TASK TO COMPLETE
Return the lines below that contain "menu".

--- RECORDS TO USE ---

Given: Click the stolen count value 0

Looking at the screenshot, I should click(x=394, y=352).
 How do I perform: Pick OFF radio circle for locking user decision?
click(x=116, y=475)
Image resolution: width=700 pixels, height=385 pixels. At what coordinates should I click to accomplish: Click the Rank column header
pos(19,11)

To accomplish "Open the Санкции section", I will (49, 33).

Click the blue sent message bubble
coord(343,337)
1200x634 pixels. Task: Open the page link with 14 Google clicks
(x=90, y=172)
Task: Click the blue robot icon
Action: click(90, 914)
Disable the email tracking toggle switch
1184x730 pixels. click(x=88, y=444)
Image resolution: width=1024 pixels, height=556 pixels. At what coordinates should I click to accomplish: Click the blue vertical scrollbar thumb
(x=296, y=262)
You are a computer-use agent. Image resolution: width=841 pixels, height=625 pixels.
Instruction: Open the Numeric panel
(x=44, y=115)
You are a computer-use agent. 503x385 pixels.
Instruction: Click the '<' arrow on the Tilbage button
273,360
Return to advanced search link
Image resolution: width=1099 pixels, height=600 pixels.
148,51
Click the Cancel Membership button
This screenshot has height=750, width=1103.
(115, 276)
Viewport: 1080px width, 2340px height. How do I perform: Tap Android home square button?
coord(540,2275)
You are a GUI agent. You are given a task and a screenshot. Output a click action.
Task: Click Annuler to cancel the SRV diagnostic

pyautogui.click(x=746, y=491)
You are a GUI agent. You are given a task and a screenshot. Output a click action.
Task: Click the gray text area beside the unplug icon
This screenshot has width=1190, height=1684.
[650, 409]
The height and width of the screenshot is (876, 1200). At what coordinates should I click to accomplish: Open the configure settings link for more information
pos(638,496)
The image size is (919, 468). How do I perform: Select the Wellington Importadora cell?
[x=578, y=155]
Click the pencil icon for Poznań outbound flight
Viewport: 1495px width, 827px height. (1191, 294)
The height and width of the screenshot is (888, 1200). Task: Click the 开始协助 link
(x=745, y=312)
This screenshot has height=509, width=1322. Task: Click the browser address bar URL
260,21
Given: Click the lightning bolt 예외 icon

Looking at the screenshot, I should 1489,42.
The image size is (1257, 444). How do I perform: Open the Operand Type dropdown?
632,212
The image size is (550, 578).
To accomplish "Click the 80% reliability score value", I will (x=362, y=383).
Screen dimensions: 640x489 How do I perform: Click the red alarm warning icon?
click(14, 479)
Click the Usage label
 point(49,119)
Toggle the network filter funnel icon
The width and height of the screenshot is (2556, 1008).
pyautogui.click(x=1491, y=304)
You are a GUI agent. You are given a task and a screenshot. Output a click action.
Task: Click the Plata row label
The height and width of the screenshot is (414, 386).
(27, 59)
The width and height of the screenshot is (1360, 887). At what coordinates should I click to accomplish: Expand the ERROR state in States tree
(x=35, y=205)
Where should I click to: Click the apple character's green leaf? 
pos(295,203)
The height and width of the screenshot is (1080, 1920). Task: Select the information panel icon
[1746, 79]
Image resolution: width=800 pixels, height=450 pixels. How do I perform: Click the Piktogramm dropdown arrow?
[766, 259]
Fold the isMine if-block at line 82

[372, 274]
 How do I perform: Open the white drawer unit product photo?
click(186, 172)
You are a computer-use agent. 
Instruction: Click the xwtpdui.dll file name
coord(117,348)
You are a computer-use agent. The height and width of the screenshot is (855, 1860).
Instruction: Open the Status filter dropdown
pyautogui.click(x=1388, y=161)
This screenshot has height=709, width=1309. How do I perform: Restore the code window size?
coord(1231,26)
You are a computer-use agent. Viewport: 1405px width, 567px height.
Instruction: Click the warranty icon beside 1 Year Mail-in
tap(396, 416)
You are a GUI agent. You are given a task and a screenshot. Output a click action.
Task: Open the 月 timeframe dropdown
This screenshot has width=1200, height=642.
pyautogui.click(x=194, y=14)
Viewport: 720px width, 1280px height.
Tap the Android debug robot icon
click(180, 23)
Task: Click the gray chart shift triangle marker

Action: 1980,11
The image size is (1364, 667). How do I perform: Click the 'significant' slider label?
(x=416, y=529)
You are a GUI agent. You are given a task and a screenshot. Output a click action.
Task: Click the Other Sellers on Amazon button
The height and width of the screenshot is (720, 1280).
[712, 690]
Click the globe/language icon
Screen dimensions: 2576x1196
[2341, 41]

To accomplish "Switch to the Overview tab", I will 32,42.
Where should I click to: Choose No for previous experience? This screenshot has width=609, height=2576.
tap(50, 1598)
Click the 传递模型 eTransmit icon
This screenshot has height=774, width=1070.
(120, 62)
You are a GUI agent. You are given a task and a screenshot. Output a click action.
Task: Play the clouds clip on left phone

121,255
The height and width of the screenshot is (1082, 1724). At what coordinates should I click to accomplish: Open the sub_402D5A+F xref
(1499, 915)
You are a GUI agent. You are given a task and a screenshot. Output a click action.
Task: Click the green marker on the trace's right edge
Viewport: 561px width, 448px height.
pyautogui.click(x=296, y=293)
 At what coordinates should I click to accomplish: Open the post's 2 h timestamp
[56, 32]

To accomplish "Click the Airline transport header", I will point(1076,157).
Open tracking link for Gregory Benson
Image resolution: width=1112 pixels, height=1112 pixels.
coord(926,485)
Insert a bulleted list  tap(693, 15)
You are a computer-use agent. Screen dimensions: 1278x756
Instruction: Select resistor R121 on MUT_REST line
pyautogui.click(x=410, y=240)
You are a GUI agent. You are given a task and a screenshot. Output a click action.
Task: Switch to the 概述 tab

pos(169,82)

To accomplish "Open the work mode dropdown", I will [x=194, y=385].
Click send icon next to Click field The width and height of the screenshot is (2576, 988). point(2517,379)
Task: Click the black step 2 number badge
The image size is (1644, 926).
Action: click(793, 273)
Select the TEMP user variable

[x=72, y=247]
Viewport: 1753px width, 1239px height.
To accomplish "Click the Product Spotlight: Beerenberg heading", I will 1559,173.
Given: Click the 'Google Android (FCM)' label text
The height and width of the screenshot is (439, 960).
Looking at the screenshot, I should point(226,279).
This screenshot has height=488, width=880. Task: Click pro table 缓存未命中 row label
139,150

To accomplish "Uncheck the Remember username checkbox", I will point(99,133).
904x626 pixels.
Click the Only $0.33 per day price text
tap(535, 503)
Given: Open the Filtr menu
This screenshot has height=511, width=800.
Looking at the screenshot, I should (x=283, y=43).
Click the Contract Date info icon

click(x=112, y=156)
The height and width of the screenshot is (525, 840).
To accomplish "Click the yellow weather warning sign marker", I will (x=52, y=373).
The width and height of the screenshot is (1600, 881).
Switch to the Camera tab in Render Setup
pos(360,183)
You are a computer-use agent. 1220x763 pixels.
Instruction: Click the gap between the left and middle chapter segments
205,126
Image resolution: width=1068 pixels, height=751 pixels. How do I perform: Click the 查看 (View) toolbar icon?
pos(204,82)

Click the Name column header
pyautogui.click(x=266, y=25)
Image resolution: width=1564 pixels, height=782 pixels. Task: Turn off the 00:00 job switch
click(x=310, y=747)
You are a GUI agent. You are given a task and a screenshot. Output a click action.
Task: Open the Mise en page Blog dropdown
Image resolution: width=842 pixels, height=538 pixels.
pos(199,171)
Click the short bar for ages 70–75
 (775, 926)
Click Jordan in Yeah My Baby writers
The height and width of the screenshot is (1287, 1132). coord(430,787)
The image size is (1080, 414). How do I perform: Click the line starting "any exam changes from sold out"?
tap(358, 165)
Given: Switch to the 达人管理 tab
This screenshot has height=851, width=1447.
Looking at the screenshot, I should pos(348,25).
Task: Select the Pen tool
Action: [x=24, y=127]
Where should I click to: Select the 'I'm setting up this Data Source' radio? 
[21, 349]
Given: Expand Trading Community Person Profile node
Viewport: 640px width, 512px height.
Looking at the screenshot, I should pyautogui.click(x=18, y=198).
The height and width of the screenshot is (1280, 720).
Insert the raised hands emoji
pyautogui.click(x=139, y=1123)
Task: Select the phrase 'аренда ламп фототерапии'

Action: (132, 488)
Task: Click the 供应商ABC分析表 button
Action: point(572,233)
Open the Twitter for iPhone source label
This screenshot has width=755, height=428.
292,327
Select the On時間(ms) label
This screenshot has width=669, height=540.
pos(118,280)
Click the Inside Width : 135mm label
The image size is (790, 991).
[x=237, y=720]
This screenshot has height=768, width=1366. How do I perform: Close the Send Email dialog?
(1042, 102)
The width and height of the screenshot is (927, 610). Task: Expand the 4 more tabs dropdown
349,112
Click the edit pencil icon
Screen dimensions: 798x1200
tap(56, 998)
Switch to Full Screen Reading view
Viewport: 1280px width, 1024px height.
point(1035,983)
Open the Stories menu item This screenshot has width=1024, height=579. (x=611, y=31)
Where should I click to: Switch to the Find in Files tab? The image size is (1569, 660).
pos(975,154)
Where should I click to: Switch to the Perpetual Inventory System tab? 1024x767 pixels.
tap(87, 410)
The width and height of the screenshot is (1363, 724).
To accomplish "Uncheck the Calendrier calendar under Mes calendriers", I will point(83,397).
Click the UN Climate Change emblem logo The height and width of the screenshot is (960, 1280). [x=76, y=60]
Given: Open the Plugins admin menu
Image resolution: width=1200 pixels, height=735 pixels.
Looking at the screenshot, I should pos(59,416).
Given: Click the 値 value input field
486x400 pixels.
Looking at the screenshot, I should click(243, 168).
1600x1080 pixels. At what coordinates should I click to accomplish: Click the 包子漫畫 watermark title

---

RESULT
Given: Open the Filtr menu
Open the Stories menu item This screenshot has width=1024, height=579. (x=611, y=31)
Given: Open the Plugins admin menu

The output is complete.